With the Industrial Revolution, the nuclear family unit began to separate itself from the larger group of extended kin, and outside institutions--hospitals, nursing homes, schools, and so forth--took over many functions formerly performed by the family. The family, more than any other institution, facilitates social change by adapting its structure and activities to fit the changing needs of the society and other social institutions (Vincent 1966, p. 29).This allows the family to better serve the needs of a rapidly changing society (Goode 1964).
Thus, family forms are seen to evolve in such a way as to adapt to the needs and demands of other institutions of a given society, most notably the economic institution. More specifically, the nuclear family structure better fits the needs and demands of an industrial society than does the extended family system (Goode 1963; Parsons and Bales 1955).

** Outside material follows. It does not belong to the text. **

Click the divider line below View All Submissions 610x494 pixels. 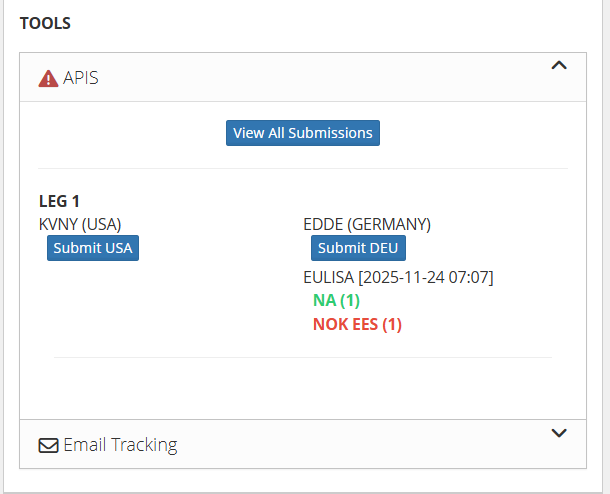(x=303, y=168)
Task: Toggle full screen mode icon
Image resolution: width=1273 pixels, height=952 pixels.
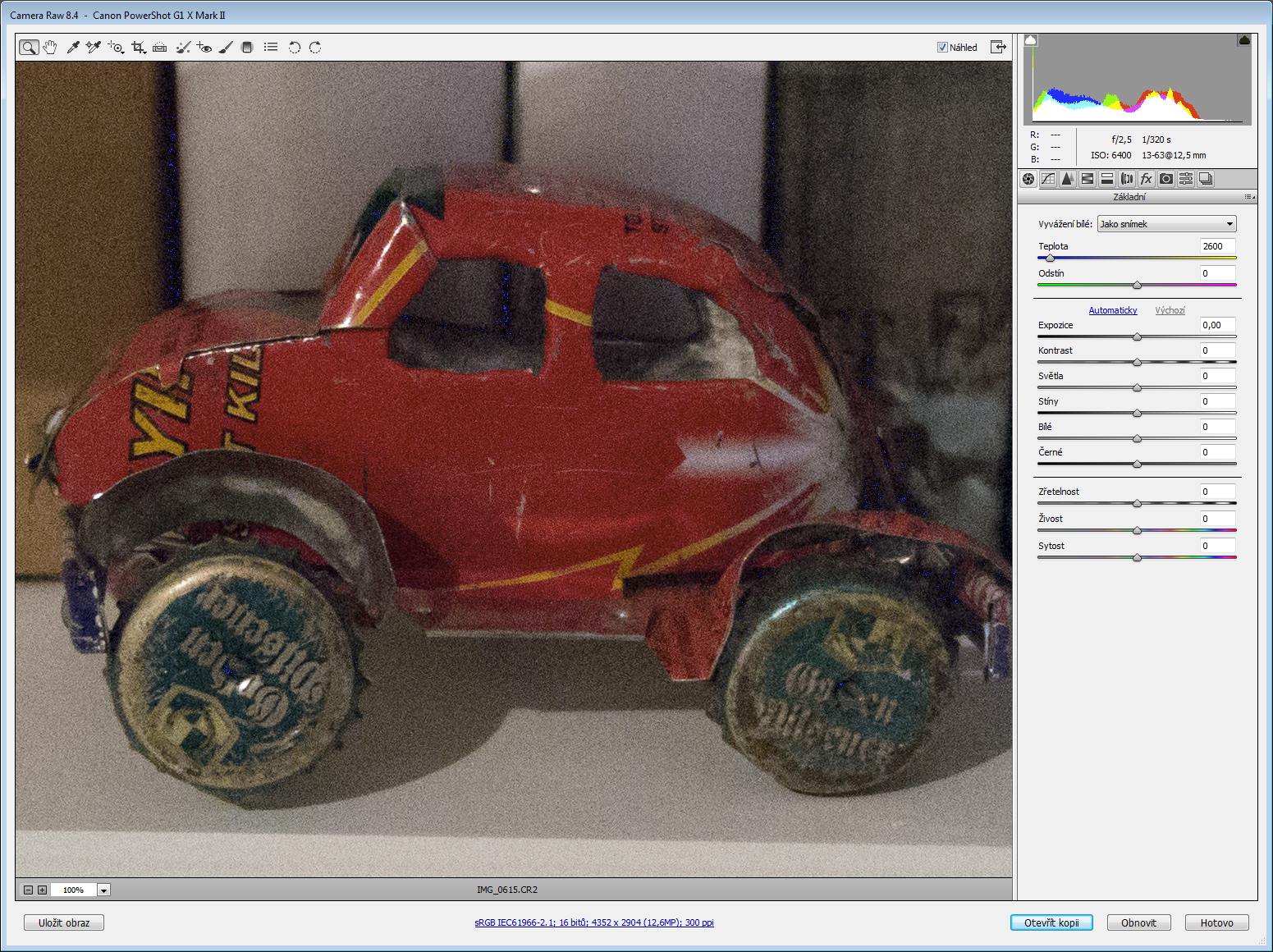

Futurist Alvin Toffler (1980) has even suggested that the traditional nuclear family form is no longer compatible with the new postindustrial society and therefore is being replaced by a diversity of family forms that can more adequately meet the needs of a postindustrial society.
Recent research supports that view (Lewis 1985).
A careful examination of 416 articles published in 104 journals and magazines reveals how the otherwise conservative business community actually promotes the emergence of nontraditional family forms. All articles indexed under the headings Family and Households are analyzed in terms of the frequency of appearance, the specific topics addressed, the intended readers, and the general perspective. The material includes such items as professional papers, book reviews, news items, proceedings of meetings and conferences, tables and graphs, research reports, and other items published in business periodicals from 1958 through 1983.
More than half the study articles are directed toward marketing personnel and consist of useful information for marketing/planning.